Gopal concluded by first presenting a list of questions involving HWRFX issues and ongoing discussions. They included assessing the lessons learned from the 69 test cases in relation to storm structure and intensity beyond statistics, determining the role of shear in the 2009 hurricane season and whether a higher resolution helped to predict shear-vortex interactions, looking at the outcome of the sensitivity experiments for Erika and Danny from the 2009 Atlantic hurricane season, and re-evaluating whether surface layer properties are consistent with observations.
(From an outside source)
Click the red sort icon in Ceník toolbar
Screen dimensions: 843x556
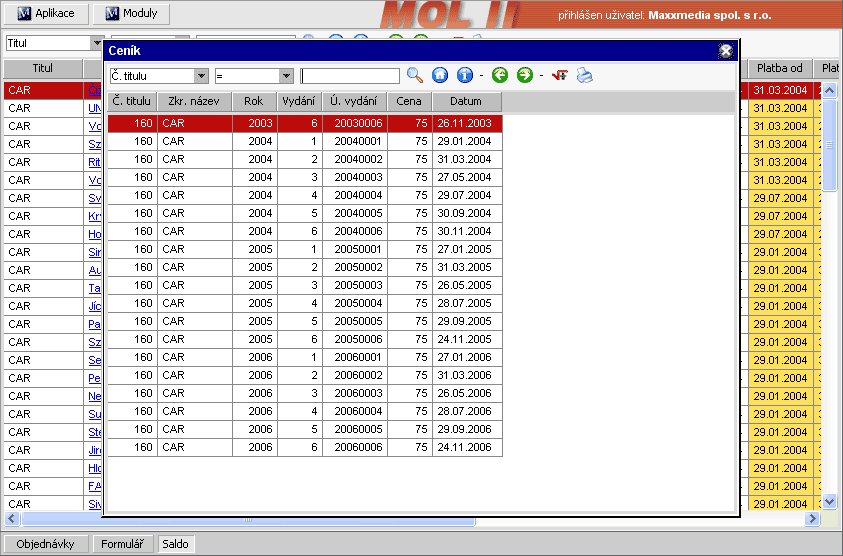coord(560,76)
Finally, a list of issues and future research was shown. Gopal noted that the resolution was needed to understand the vortex of the storm to prevent tuning of the model for the wrong reason. Also, while the 1-3km resolution was needed to understand the multi-scale prediction problem, it wasn't a solution to it. Lastly, Gopal questioned the physics suite for high resolution, asking how the right physics should be evaluated and whether we should move past a maximum wind at the lowest model level.